Não sendo um filme mudo, “Um Lugar Silencioso” é dominado pelo silêncio que condiciona o dia-a-dia dos Abbott e significa a diferença entre a vida e a morte, e hábil e inteligentemente construído em redor desta premissa.  O som mais ténue atrai de imediato os monstros hipersensíveis da audição e cegamente predadores que vagueim pela região. Os filmes de ambiente pós-apocalíptico como este investem habitualmente nas fricções e nos desentendimentos que surgem entre as personagens dos sobreviventes, e as incompatibilizam e separam.
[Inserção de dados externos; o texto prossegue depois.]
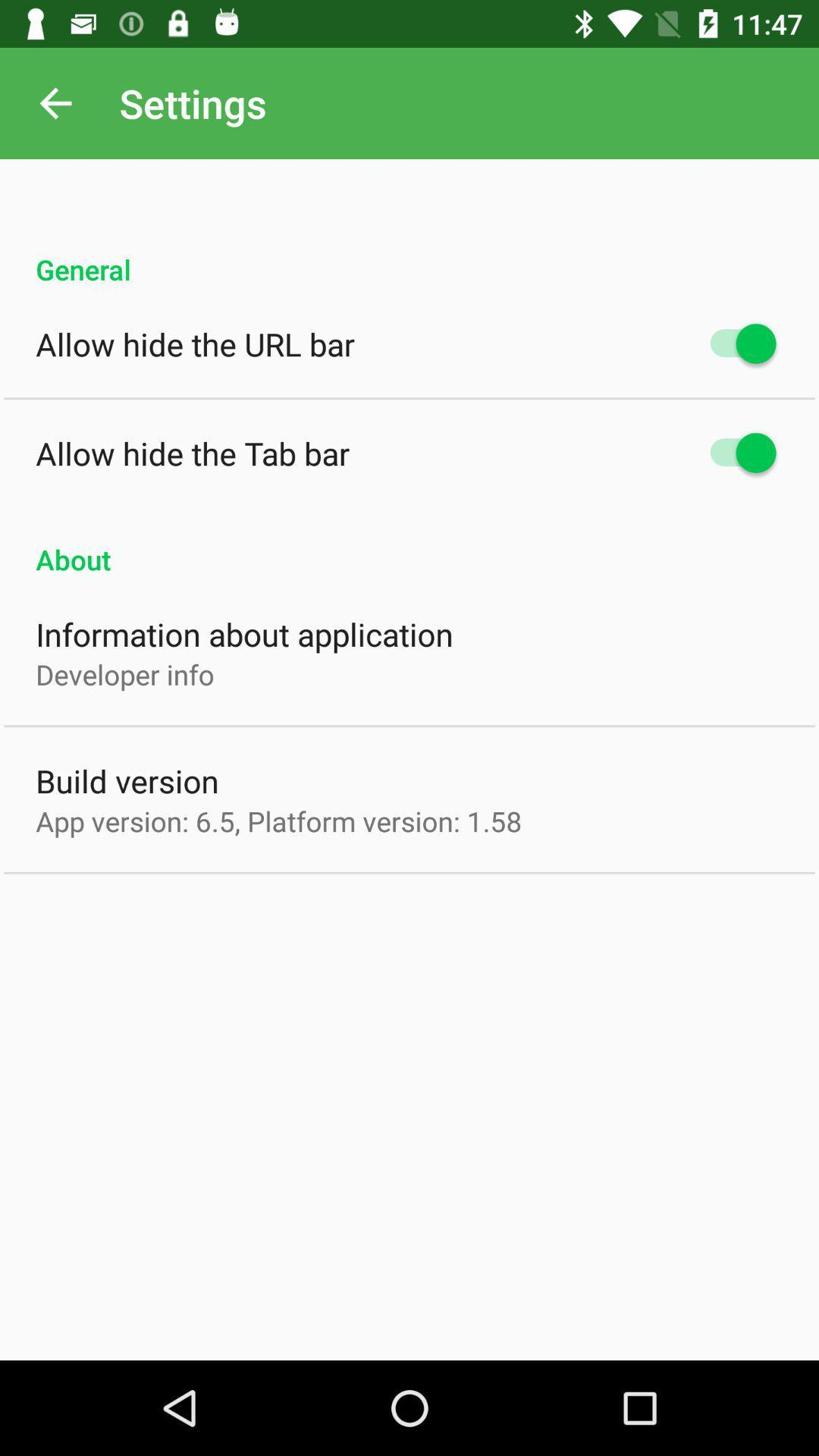 The width and height of the screenshot is (819, 1456). I want to click on the build version icon, so click(127, 780).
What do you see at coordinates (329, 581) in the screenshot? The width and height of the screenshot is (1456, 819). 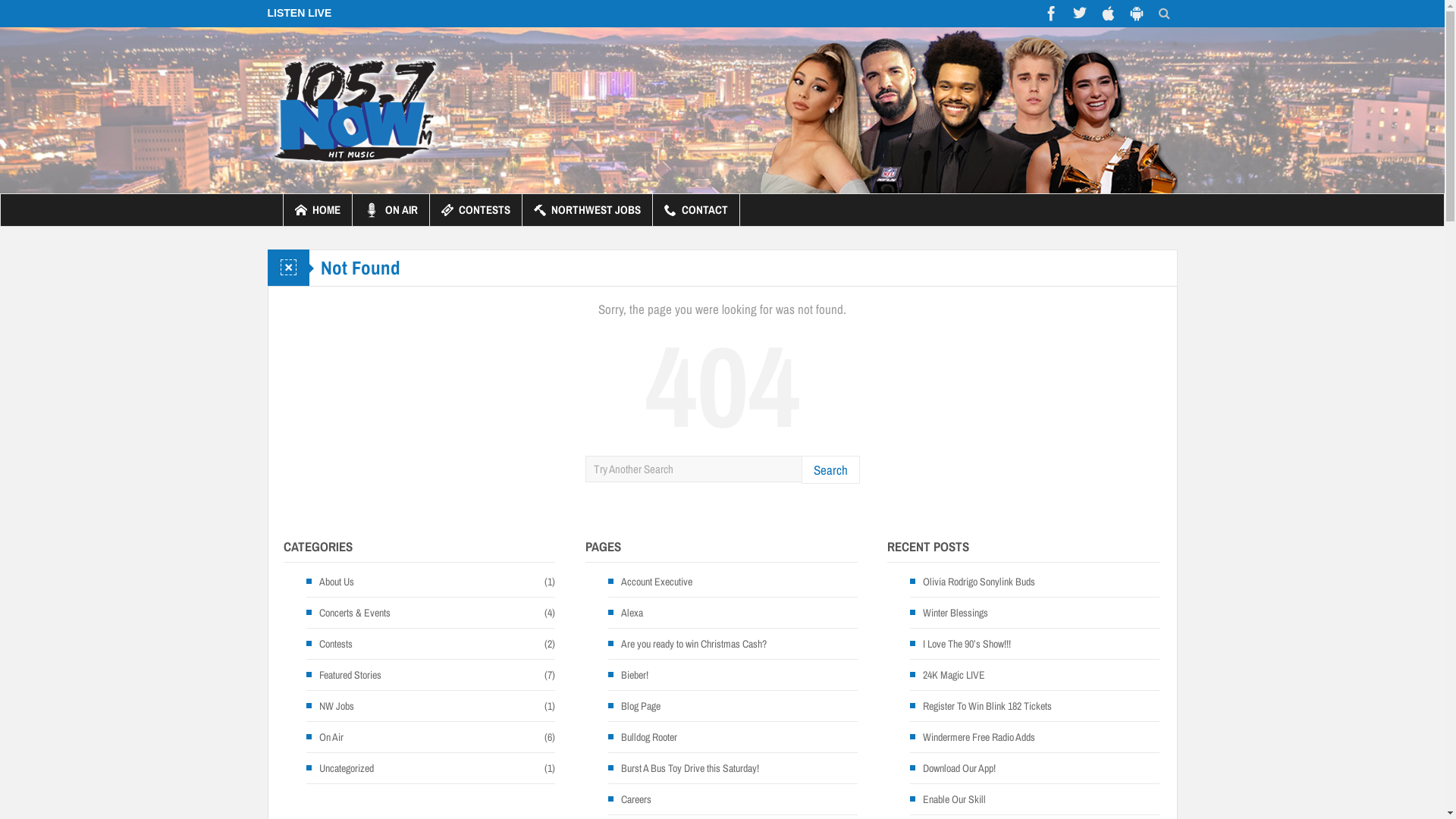 I see `'About Us'` at bounding box center [329, 581].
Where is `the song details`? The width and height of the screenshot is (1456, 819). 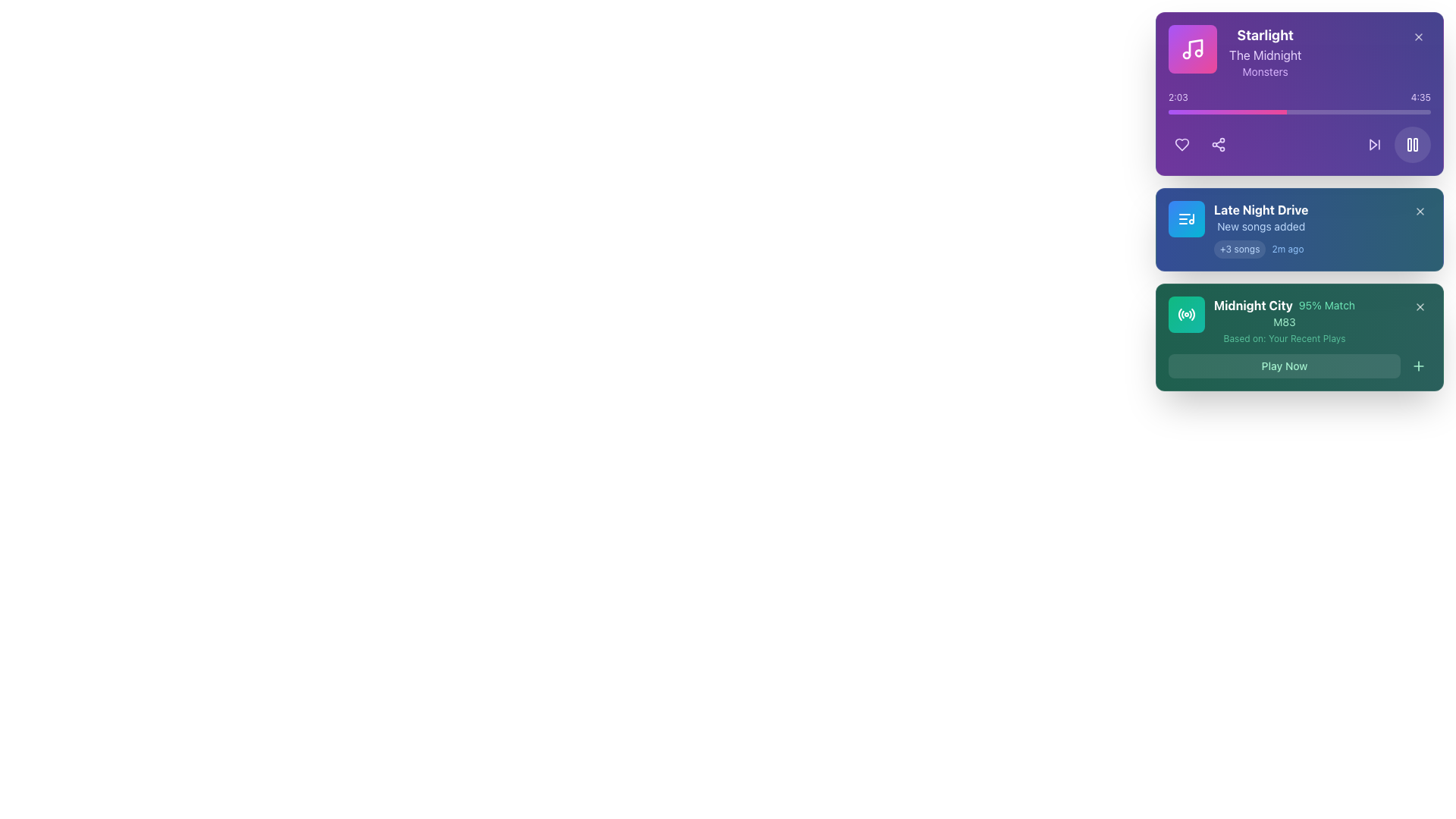 the song details is located at coordinates (1235, 52).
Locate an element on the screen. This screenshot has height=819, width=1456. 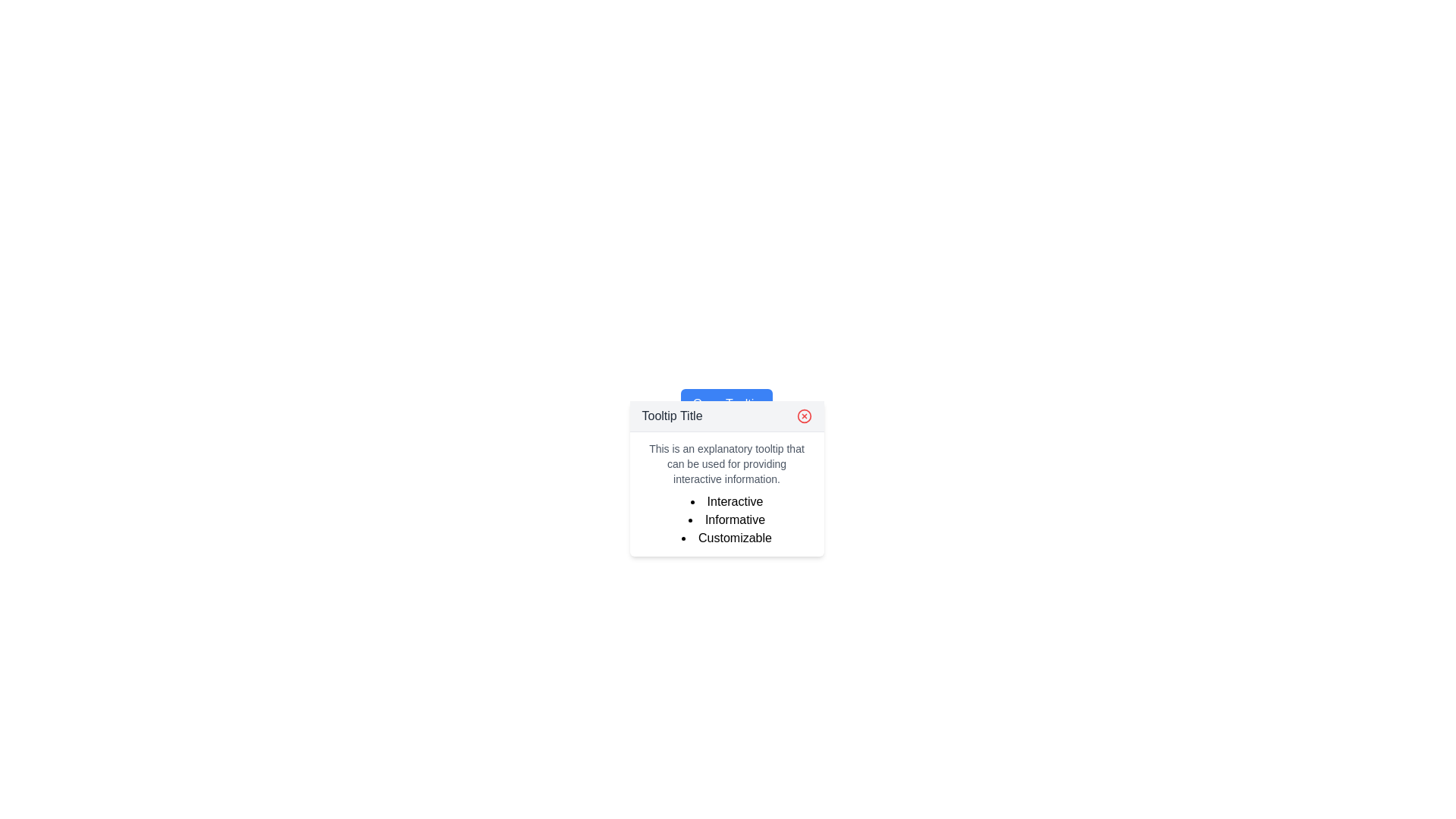
the second item in a vertical bulleted list that contains the word 'Informative' styled in black font within a tooltip box is located at coordinates (726, 519).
Aqui, essas fricções e desentendimentos são aplacados seja como for, e os laços entre os membros da família têm que ser mais fortes que tudo.

[Veja uma sequência do filme]

Como não podia deixar de ser, o argumento de Bryan Woods, Scott Beck e do próprio Krasinski tudo vai fazer para os pôr à prova, através de uma sucessão de situações esmigalha-nervos e colecciona-calafrios, onde coisas tão banais como um prego saído no degrau de uma escada ou uma inundação numa cave, podem causar uma catástrofe. Este filme de terror em enquadramento de ficção científica sobre a adaptação dos humanos a uma ameaça mortal que lhes virou a existência às avessas, é monossilábico, abrupto e crispadíssimo, e vigorosamente assustador, resolvendo-se na canónica hora e meia com uma lógica narrativa e uma coerência interna inatacáveis. Parafraseando o ditado, quem pelo som mata, pelo som há-de morrer.

Rodado por uns modestos 17 milhões de dólares, “Um Lugar Silencioso” rendeu quase 10 vezes essa soma apenas nos EUA, para um total mundial que já passou os 210 milhões de euros. O filme irá ter uma inevitável continuação, que se deverá passar no mesmo mundo mas noutro local e com novas personagens. Mas é muito difícil que seja melhor que o original, que merece entrar pela porta principal para o rol dos melhores filmes de terror desta década.